Publié le 10.11.2024

Avec Ihsane, à découvrir au Grand Théâtre de Genève (GTG) du 13 au 19 novembre, le chorégraphe Sidi Larbi Cherkaoui poursuit une quête intime et identitaire en rendant hommage à ses racines marocaines et à la figure de son père, disparu et insaisissable.

Cette création prolonge le diptyque amorcé avec Vlaemsch (chez moi), dédié à sa mère et à ses origines flamandes, et plonge cette fois dans les profondeurs d’une mémoire marocaine.

La pièce est habitée par une énergie artistique intense, portée par les interprètes du Ballet du GTG et d’autres de la compagnie Eastman, ainsi que par des artistes de divers horizons.

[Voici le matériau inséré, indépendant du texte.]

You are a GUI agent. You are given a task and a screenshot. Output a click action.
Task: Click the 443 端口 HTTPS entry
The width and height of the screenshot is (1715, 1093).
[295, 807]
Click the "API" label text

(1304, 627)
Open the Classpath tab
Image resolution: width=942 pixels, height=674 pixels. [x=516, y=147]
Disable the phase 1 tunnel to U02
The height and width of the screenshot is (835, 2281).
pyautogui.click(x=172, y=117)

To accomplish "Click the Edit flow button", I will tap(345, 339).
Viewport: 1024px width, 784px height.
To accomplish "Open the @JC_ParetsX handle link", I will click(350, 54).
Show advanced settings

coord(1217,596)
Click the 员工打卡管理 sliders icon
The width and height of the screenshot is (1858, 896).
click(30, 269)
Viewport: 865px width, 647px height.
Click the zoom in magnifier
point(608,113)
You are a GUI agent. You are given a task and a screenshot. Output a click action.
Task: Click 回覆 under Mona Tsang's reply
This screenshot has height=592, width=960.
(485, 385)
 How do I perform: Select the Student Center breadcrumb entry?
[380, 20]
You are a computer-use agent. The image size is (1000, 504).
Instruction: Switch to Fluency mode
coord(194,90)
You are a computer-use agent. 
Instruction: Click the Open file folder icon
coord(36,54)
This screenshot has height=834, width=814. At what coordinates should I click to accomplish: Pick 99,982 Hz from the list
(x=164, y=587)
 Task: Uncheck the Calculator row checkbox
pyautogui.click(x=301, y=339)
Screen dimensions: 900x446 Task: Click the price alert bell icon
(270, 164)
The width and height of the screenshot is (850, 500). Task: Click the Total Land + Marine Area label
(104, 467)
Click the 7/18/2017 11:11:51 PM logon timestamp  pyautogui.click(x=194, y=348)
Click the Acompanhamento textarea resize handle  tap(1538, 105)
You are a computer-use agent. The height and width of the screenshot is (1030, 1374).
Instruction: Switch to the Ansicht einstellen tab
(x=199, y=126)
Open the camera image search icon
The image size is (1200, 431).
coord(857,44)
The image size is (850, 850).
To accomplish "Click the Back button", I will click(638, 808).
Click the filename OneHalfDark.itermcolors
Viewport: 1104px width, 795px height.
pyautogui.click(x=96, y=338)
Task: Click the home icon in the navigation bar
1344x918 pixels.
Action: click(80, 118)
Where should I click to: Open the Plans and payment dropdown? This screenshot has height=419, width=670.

Ainsi la musique orientale et jazz de Jasser Haj Youssef jouant de la viole d’amour, interprétée aux côtés des voix de Mohammed el Arabi Serghini et Fadia Tomb El-Hage, confère à la scène une intimité sonore empreinte de spiritualité.

Ihsane - terme qui évoque bienveillance et communion avec l’univers - explore le thème de l’appartenance et de l’effacement des repères identitaires dans un monde en perpétuelle mutation.

À travers la scénographie lumineuse et sensible signée par Amine Amharech et des costumes d’Amine Bendriouich qui revisitent les traditions berbères, le chorégraphe et directeur du Ballet du GTG interroge la coexistence des identités multiples et la recherche d’une paix intérieure.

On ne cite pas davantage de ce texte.